Media Materiality and Infrastructure
The study of media as physical things and as infrastructures, including cables, servers, signals, and the material conditions that make communication possible.
Definition
Media infrastructure refers to the underlying physical and organizational systems, such as networks, hardware, and signal pathways, that enable media to operate; media materiality is the study of media as physical, energetic, and environmental things.
Scope
This topic examines the material substrates and infrastructures of media: networks, hardware, energy, and the often invisible systems that sustain communication. It draws on infrastructure studies, critical work on signal traffic and undersea cables, and elemental conceptions of media, attending to the labor, politics, and environmental dimensions of media materiality.
Core questions
- What physical infrastructures make media communication possible?
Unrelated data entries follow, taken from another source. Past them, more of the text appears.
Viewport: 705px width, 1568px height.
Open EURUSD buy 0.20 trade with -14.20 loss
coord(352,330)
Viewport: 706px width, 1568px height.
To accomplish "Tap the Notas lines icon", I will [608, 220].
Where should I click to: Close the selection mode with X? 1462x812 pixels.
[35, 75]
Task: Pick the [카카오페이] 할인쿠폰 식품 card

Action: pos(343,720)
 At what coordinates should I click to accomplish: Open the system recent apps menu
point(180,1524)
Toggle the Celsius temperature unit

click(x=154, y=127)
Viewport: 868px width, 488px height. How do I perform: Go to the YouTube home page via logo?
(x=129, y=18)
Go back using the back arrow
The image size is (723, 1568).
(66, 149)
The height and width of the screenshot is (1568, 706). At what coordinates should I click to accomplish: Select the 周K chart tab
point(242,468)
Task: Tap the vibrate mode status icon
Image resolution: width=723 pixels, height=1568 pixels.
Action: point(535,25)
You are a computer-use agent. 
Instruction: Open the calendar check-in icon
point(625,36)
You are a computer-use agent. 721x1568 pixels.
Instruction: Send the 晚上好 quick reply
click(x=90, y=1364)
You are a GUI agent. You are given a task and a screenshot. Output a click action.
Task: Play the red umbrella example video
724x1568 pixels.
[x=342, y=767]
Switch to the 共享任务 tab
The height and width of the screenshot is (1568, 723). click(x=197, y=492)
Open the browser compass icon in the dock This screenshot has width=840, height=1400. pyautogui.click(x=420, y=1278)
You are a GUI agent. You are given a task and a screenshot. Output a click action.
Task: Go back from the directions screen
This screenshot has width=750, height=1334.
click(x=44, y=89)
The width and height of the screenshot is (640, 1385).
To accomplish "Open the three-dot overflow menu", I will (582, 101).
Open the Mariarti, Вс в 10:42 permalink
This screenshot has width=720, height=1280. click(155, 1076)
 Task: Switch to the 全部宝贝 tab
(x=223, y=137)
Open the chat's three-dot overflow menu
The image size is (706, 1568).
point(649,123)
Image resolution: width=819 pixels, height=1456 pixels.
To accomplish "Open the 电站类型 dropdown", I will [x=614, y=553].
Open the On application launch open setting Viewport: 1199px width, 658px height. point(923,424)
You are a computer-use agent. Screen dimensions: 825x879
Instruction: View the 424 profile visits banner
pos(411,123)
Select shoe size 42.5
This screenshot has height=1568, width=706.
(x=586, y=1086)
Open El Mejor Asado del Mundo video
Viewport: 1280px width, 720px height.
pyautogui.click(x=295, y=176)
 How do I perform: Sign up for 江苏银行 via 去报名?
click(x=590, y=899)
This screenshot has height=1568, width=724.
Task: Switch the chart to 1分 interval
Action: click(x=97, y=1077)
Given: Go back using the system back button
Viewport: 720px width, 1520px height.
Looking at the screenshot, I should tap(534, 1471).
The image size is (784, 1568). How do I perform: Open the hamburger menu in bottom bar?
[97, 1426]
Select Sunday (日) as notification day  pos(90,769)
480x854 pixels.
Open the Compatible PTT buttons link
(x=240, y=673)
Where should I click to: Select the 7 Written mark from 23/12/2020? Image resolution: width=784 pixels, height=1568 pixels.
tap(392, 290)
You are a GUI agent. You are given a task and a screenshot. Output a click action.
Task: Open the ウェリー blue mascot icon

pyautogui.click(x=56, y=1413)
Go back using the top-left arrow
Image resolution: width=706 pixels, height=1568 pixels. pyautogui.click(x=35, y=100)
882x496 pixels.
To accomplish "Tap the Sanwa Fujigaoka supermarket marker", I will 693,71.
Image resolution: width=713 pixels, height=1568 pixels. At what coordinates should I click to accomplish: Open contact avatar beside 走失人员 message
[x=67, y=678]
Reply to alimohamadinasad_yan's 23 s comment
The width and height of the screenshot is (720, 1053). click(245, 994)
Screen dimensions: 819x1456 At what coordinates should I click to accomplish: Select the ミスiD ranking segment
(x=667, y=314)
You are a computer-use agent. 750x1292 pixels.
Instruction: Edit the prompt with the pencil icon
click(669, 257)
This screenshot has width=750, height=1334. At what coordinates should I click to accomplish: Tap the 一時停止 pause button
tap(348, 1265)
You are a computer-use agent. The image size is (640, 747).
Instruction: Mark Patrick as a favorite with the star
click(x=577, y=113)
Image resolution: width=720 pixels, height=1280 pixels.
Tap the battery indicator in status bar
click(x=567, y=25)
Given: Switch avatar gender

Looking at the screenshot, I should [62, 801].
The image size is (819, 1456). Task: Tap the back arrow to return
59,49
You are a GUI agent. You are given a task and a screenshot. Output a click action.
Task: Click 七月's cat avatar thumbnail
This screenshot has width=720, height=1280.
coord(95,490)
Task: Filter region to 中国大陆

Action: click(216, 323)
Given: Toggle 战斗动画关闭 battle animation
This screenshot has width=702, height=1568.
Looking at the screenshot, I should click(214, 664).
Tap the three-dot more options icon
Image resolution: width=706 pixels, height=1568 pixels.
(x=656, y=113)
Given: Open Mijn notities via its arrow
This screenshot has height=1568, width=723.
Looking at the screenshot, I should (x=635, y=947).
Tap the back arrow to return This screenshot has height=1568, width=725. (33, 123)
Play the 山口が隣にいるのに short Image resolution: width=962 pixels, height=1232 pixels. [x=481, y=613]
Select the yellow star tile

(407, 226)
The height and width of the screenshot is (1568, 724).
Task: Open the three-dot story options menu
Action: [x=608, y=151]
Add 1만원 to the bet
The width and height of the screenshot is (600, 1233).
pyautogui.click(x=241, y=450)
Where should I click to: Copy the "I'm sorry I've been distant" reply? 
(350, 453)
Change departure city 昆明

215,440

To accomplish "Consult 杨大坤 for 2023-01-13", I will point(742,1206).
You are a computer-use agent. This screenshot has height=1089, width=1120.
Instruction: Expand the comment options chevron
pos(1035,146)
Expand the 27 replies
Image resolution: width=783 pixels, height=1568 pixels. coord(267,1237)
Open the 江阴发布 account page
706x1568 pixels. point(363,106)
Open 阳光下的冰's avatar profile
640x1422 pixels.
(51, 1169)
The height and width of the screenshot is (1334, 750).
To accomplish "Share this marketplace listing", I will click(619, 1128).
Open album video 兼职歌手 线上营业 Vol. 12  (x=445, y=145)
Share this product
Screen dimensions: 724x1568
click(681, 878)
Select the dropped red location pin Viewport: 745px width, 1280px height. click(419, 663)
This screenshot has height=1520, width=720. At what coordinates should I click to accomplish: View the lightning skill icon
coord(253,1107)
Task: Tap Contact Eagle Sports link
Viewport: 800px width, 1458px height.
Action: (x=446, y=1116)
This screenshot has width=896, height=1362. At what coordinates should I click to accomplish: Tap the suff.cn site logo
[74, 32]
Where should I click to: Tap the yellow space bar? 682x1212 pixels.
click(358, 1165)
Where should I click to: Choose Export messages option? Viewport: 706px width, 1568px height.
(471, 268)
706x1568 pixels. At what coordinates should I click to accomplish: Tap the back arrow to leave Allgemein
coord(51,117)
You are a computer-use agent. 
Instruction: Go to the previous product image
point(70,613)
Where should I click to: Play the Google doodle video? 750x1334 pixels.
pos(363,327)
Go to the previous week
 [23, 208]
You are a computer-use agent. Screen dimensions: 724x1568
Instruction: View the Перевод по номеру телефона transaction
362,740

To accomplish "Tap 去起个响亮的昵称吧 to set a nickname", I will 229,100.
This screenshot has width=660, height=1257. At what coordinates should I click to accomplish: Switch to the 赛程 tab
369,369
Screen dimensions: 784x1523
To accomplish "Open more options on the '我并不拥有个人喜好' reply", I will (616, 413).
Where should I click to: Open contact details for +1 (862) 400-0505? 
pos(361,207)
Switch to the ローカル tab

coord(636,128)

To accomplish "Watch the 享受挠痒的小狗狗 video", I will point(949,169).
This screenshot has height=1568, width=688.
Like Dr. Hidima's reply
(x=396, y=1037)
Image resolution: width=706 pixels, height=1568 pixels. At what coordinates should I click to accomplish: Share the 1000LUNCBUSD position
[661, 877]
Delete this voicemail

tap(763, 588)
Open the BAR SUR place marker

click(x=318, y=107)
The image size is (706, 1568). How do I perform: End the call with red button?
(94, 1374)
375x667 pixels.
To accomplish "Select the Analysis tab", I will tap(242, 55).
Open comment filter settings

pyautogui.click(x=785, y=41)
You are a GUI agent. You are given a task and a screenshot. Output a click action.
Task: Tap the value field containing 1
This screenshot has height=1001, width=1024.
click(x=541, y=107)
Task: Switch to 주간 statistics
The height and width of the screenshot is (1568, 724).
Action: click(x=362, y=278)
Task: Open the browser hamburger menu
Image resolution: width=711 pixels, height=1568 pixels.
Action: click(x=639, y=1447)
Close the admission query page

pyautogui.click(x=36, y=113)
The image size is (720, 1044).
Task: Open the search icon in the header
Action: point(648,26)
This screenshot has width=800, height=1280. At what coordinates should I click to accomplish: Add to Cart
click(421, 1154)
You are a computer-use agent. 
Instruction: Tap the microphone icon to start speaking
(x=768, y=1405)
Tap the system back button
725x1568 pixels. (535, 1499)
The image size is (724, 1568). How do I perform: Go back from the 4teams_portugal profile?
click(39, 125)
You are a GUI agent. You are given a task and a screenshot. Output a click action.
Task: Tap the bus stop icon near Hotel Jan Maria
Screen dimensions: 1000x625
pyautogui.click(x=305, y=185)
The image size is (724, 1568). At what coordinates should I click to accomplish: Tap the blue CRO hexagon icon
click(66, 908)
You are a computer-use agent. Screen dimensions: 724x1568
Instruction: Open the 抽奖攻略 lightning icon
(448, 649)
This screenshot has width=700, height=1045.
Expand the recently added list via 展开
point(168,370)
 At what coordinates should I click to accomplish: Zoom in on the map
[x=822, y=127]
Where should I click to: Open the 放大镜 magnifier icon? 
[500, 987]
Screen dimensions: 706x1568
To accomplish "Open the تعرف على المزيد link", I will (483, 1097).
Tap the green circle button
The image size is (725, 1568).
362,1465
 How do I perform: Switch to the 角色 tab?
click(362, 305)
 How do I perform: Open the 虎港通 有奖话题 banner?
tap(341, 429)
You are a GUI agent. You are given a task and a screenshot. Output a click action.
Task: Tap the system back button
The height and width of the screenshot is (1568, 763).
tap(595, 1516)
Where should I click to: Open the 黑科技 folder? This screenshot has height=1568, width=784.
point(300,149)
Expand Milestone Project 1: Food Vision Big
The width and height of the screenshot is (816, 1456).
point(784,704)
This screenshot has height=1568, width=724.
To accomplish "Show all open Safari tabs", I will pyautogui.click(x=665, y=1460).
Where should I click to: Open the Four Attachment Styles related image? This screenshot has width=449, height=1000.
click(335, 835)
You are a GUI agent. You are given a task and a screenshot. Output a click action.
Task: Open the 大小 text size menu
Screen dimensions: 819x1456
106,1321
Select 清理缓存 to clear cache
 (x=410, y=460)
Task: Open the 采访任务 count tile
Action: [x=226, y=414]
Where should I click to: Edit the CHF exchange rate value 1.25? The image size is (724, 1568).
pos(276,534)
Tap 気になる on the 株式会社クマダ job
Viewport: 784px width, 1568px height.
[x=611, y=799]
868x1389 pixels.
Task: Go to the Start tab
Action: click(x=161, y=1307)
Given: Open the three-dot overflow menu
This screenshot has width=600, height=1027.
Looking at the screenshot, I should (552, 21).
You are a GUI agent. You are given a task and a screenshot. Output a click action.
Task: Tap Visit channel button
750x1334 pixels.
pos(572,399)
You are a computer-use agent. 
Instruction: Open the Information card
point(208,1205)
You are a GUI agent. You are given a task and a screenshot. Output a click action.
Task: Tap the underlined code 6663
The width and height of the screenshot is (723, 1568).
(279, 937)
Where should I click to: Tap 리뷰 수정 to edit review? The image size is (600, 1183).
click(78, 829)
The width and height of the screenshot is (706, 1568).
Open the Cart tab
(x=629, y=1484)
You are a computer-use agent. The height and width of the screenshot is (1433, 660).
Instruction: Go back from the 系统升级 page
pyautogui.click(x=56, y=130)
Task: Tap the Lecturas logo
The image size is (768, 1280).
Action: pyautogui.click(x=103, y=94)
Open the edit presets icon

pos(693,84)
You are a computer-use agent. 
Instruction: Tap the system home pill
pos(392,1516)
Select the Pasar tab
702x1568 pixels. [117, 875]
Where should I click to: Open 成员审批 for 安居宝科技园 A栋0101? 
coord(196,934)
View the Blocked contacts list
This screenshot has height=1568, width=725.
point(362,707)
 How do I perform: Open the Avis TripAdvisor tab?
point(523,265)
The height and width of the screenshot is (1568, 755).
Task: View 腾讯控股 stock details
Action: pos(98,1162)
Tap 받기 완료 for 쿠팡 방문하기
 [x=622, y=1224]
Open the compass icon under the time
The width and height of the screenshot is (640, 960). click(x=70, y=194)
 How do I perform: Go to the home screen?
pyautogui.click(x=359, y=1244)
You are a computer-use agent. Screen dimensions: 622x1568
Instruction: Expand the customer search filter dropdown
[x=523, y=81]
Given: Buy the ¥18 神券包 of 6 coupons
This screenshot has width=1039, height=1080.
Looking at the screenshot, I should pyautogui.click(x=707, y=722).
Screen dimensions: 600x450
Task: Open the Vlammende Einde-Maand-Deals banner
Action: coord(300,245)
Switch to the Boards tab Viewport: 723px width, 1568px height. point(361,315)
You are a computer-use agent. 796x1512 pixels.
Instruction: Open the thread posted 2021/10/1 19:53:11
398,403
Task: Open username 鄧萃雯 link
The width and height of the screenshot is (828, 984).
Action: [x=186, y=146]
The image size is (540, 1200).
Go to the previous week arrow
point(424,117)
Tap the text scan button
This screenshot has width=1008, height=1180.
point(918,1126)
- Why do infrastructures tend to become invisible until they break down?
- How do material media implicate labor, politics, and the environment?
- What is gained by treating infrastructures as objects of media study?
Key concepts
- Infrastructure
- Invisibility and breakdown
- Signal traffic
- Hardware
- Elemental media
- Logistics
Key theories
- Ethnography of infrastructure
- Star's account of infrastructure as relational, embedded, and largely invisible until breakdown, providing a framework for studying the unseen systems beneath media.
- Critical media infrastructure studies
- Parks and Starosielski's program for analyzing the material networks, signals, and sites that carry media, foregrounding their politics and geography.
- Elemental media
- Durham Peters's argument that media include the elemental and environmental conditions, such as time, water, and air, that ground communication and existence.
History
Building on infrastructure studies in science and technology studies, notably Star's work, media scholars from the 2010s onward turned attention to the material networks underpinning digital communication, including data centers and undersea cables. Combined with elemental and materialist approaches, this established media infrastructure as a prominent line of inquiry.
Debates
- Scope of 'media'
- Whether extending media to encompass infrastructures and elemental conditions productively broadens the field or risks diluting the concept of a medium.
Key figures
- Susan Leigh Star
- Lisa Parks
- Nicole Starosielski
- John Durham Peters
Related topics
Seminal works
- star1999
- parksstarosielski2015
- durhampeters2015
Frequently asked questions
- Why study media infrastructure?
- Because the cables, servers, and signals that carry media shape what is possible, yet usually remain invisible; studying them reveals the politics, labor, and environmental costs of communication.
- What does 'invisible until breakdown' mean?
- Star observed that infrastructures recede from notice when working smoothly and become visible only when they fail, a key insight for analyzing media systems.